A MGM Mirage, por exemplo, instalou as etiquetas para medir a altura das bebidas, gerando dados que são diretamente ligados aos sistemas nos pontos de vendas. A etiquetagem de garrafas é parte da estratégia de corte de desperdícios da empresa que possui atualmente mais de 55 mil empregados e dezenas de milhares de convidados por dia.
Mas este é um exemplo relativamente pequeno dado por Tom Peck, CIO e vice-presidente sênior da MGM Mirage, sobre como a tecnologia vem sendo utilizada. A empresa de resort e cassino possui grandes planos para desenvolver uma série de tecnologias, mudando a forma como os serviços são prestados atualmente.

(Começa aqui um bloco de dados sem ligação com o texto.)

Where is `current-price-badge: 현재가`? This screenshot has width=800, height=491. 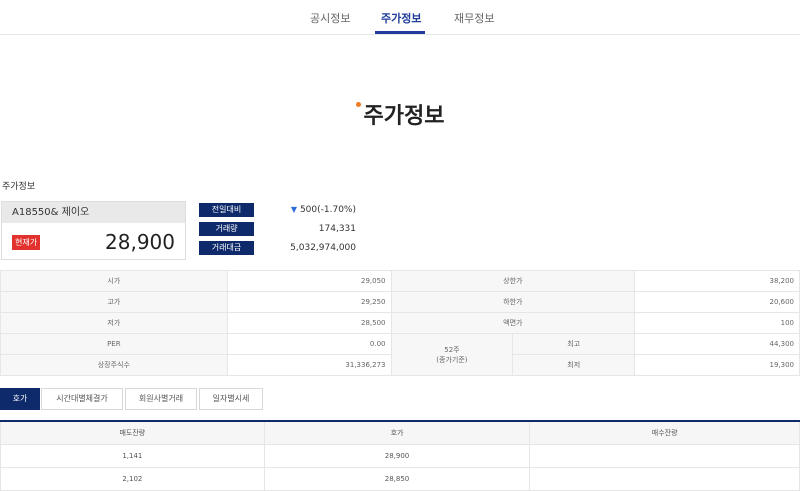
current-price-badge: 현재가 is located at coordinates (26, 242).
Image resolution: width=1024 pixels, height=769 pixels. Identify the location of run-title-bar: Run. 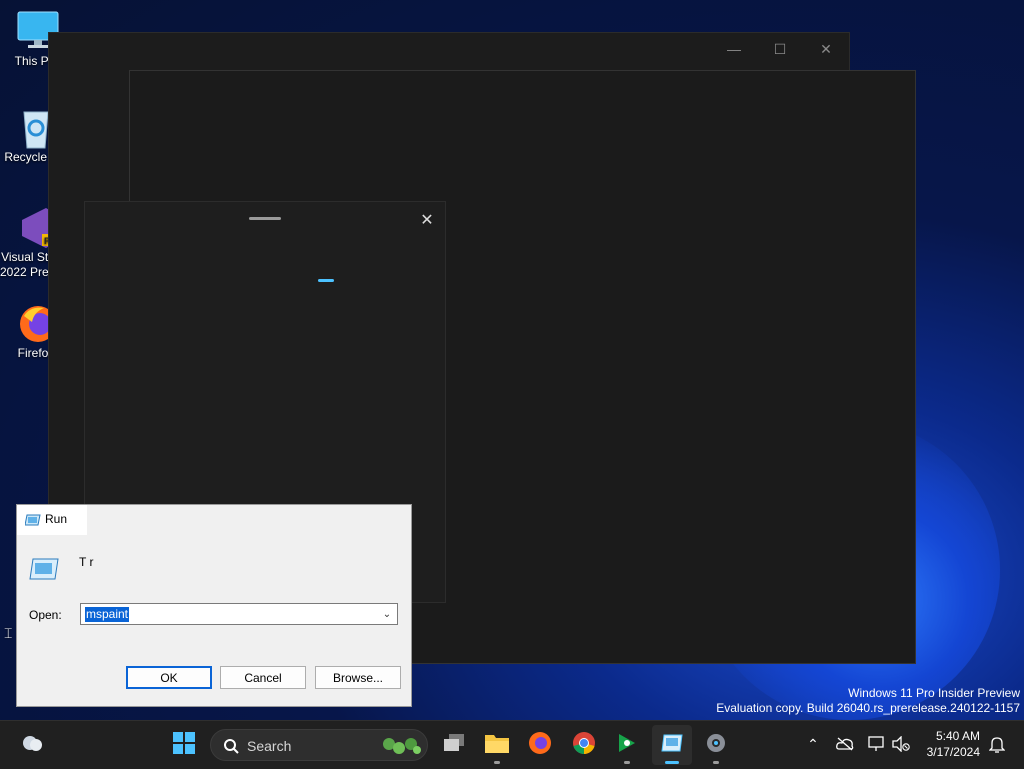
(52, 520).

E a MGM Mirage está tomando ações agressivas no sentido de adotar novas tecnologias para expandir os serviços aos consumidores, e tem levado seus fornecedores a refinar suas técnicas também, conforme trabalha para abrir no final de 2009 seu novo empreendimento CityCenter, de 8 bilhões de dólares. O novo complexo incluirá 2.650 residências particulares, lojas, cassino e 4 mil quartos de hotel.
Peck, que marcou presença no fórum Gartner ITexpo, juntamente com Aldo Manzini, vice-presidente executivo e diretor administrativo da rede, prevê uma rede ímpar – com algoritmos capazes de prevê o que o cliente deseja até sistemas que atenderão a hóspedes recém-chegados acendendo as luzes automaticamente ou ajustando a televisão para o idioma preferido do cliente. Tudo isso acontecerá através de redes de fibras e ZigBee, uma tecnologia de redes sem fio de curto alcance, nos quartos.
O executivo quer implementar esses sistemas não apenas no CityCenter, mas em seus outros complexos, e a empresa está trabalhando para isso. Por exemplo, a tecnologia integrada para os quartos precisa de um switch de rede, e mais de 10 mil switches serão instalados atrás das paredes – switches que ficam com a entrada aparente e devem quebrar, diz Peck. “Por isso, já estamos trabalhando com os fabricantes para gerar um produto que ainda não existe hoje”, revela.
Chaves de quartos capazes de não apenas abrir portas, mas manter armazenadas preferências. Mas Peck diz que esse tipo de tecnologia, que inclui RFID e um chip de computador, também serão opcionais para o cliente, uma vez que alguns deles podem preferir não ser rastreados.
O objetivo do negócio, segundo Manzini, é ser capaz de utilizar a tecnologia para criar uma experiência o mais próximo possível de um serviço de concierge para um número muito grande de clientes. “E a única forma que conseguiremos chegar a esse objetivo é pelo uso da tecnologia.”